This Is A Brilliant Approach To Making Better Decisions
It's called the premortem. And, while it may be Kahneman's favorite, he didn't come up with it. A fellow by the name of Gary Klein invented the premortem technique.
A premortem works something like this. When you're on the verge of making a decision, not just any decision but a big decision, you call a meeting. At the meeting you ask each member of your team to imagine that it's a year later.
Premortems encourage people to use "prospective hindsight," or, more accurately, to talk in "future perfect tense." Instead of thinking, "we will devote the next six months to implementing a new HR software initiative," for example, we travel to the future and think "we have devoted six months to implementing a new HR software package."
1. This approach helps people overcome blind spots.
2. This approach helps people bridge short-term and long-term thinking.
3. Looking back dampens excessive optimism.

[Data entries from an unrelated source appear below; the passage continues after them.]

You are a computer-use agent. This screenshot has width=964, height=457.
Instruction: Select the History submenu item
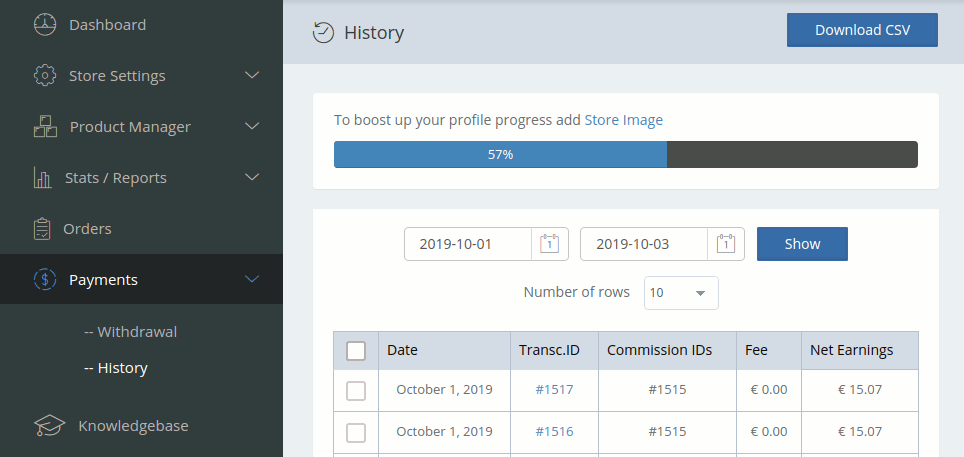pyautogui.click(x=116, y=368)
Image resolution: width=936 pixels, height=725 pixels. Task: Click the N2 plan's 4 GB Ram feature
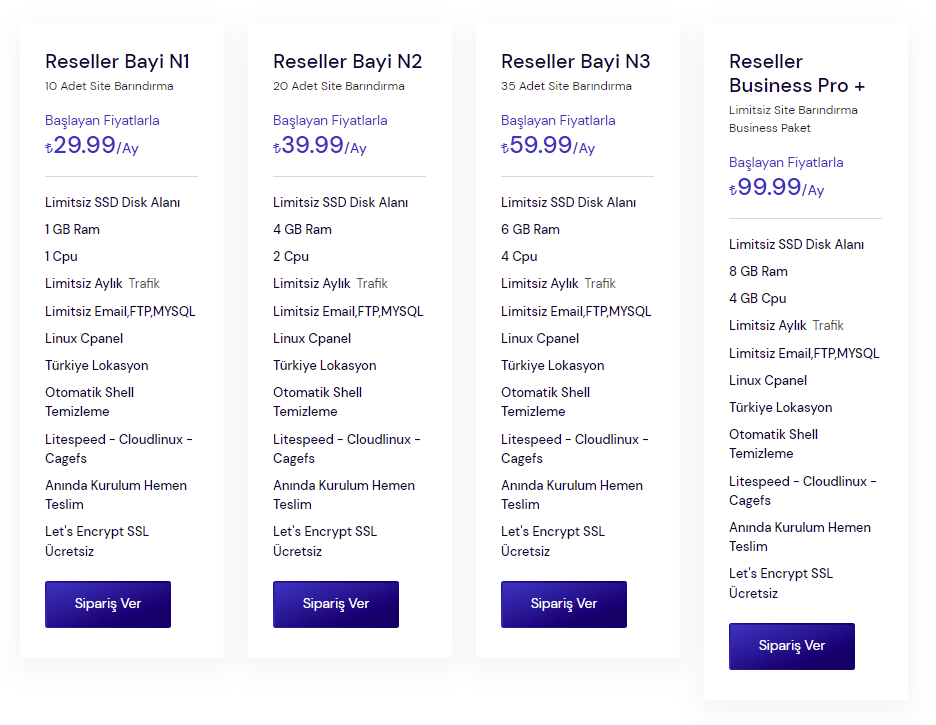point(302,229)
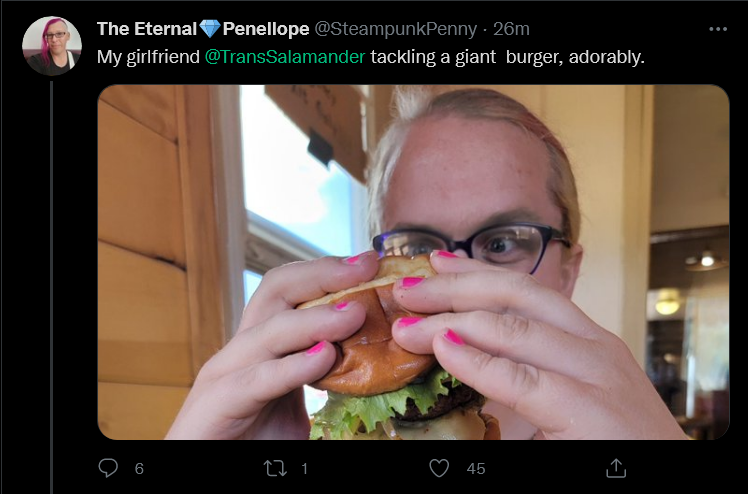Click 'Penellope' in the author display name
Image resolution: width=748 pixels, height=494 pixels.
tap(266, 29)
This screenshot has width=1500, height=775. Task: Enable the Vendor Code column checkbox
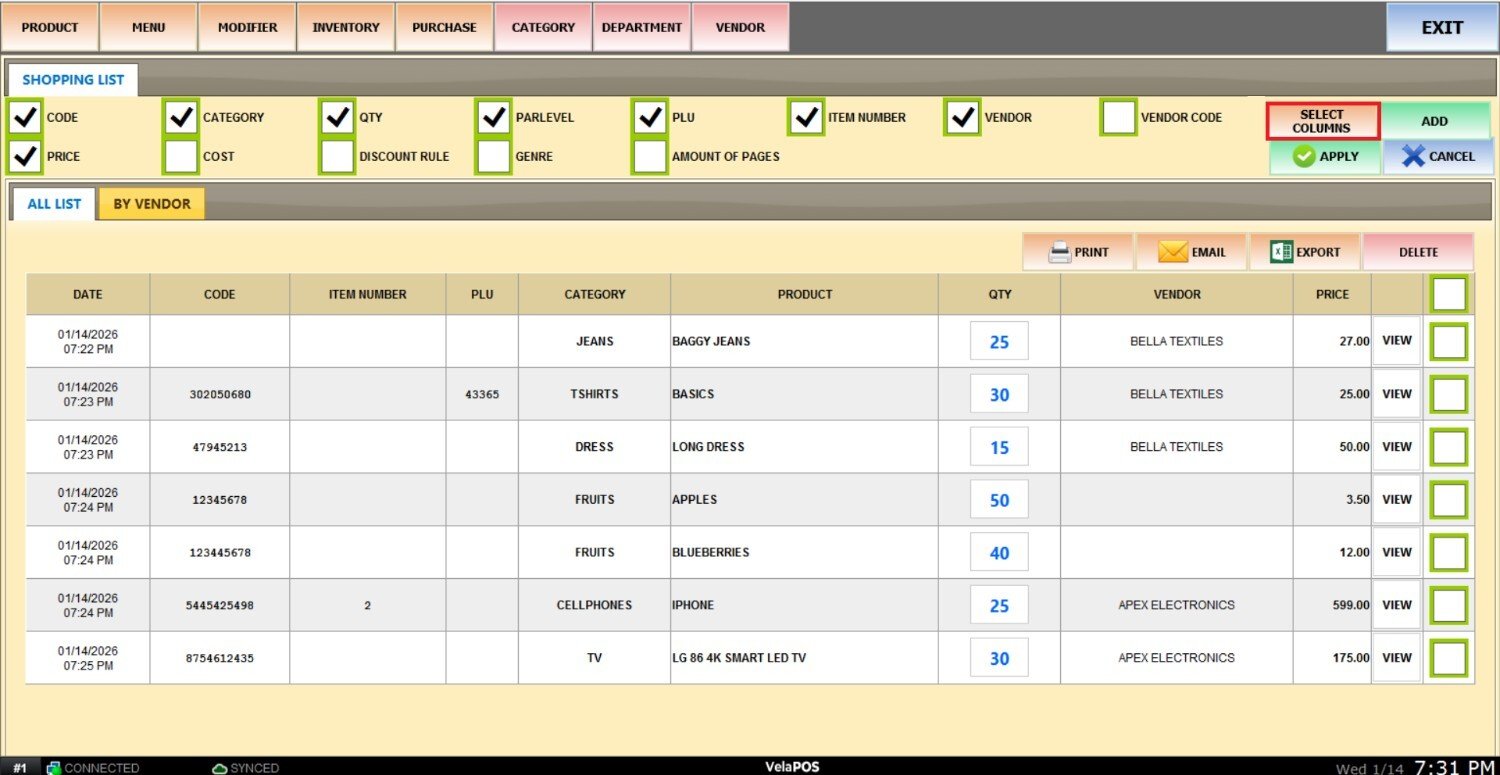point(1119,118)
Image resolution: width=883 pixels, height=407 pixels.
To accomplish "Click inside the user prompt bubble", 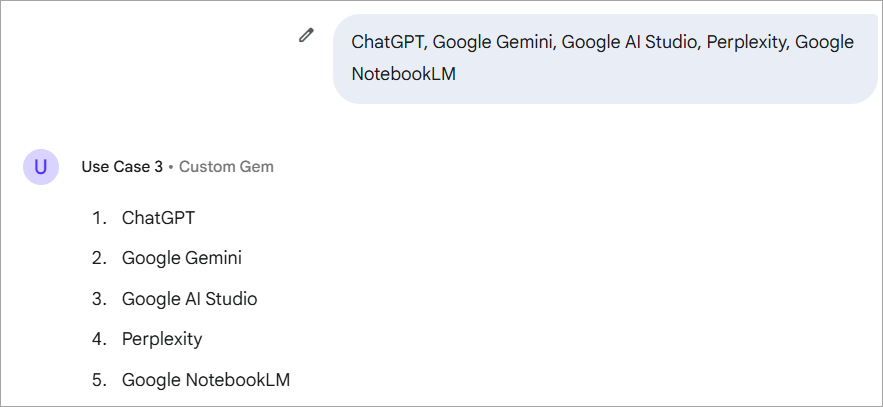I will pyautogui.click(x=604, y=58).
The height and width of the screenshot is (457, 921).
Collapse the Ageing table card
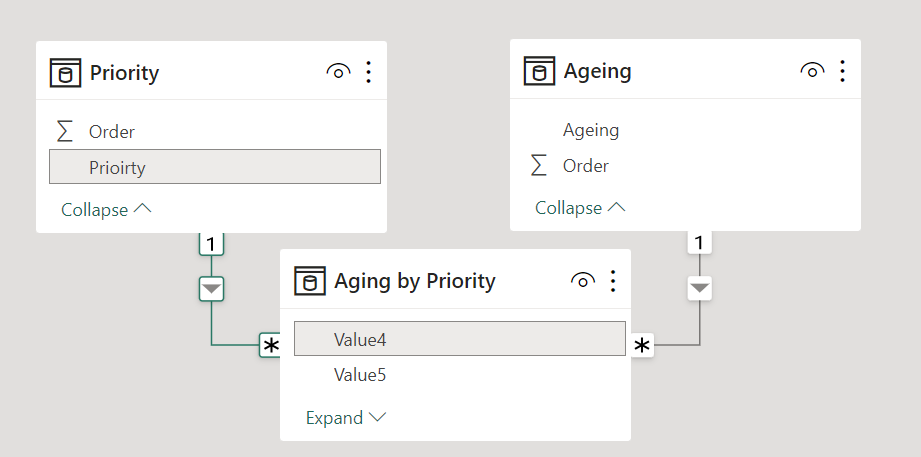point(580,208)
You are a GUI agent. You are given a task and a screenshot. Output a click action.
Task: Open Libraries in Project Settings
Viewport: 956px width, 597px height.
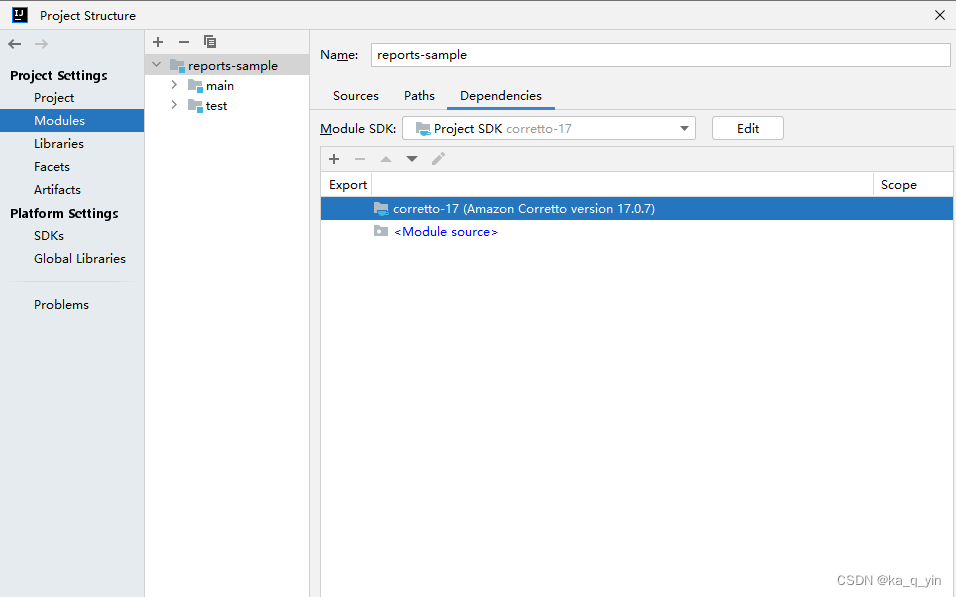[x=59, y=144]
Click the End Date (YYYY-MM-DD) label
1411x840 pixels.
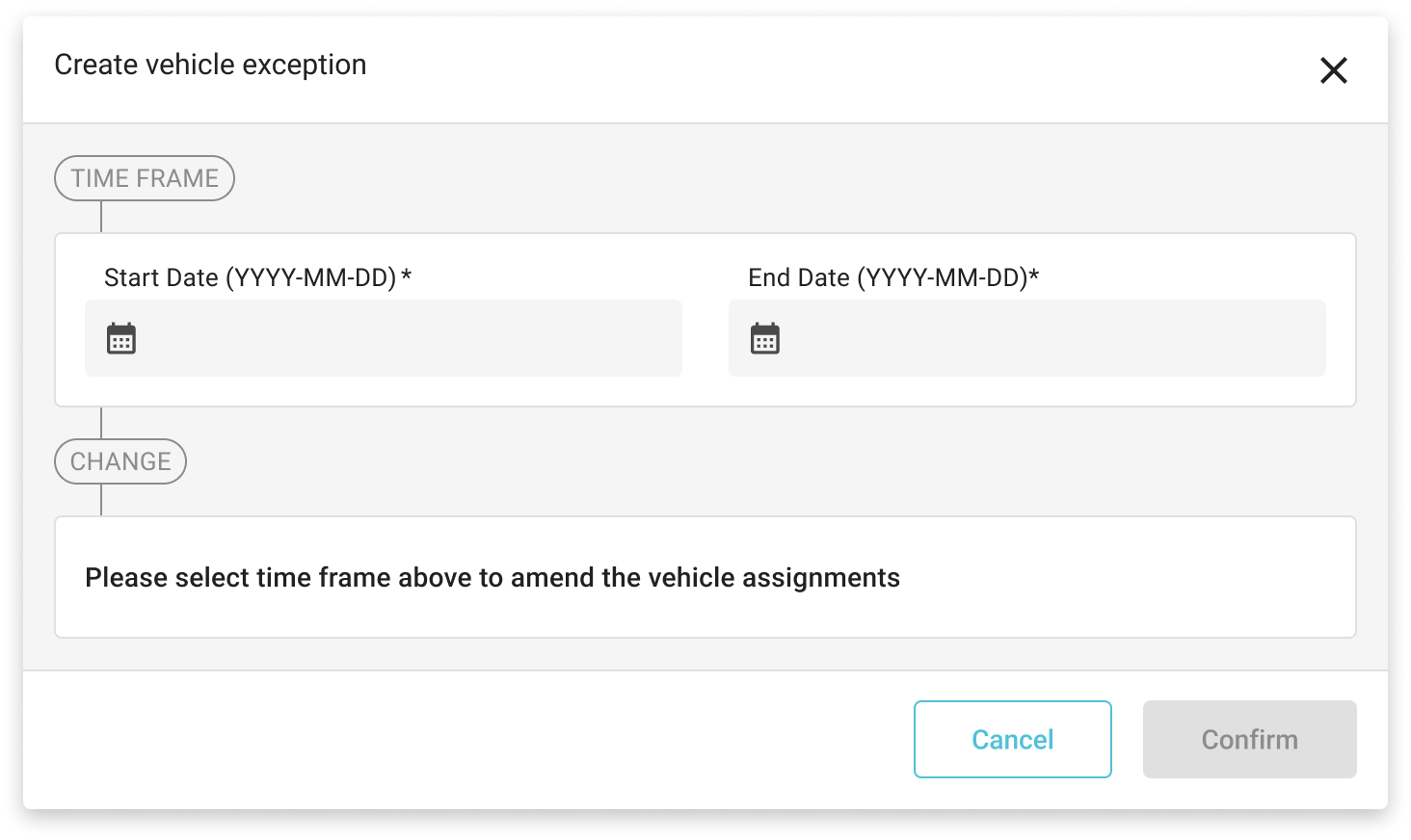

Max Bazerman, a Harvard professor, believes that we're less prone to irrational optimism when we predict the fate of projects that are not our own. For example, when it comes to friends' home renovation projects, most people estimate the costs will run 25 to 50 percent over budget. When it comes to our projects however, they will be "completed on time and near the project costs."
4. A premortem challenges the illusion of consensus.
Most times not everyone on a team agrees with the course of action. Even when you have enough cognitive diversity in the room, people still keep their mouths shut because people in power tend to reward people who agree with them while punishing those who have the courage to speak up with a dissenting view.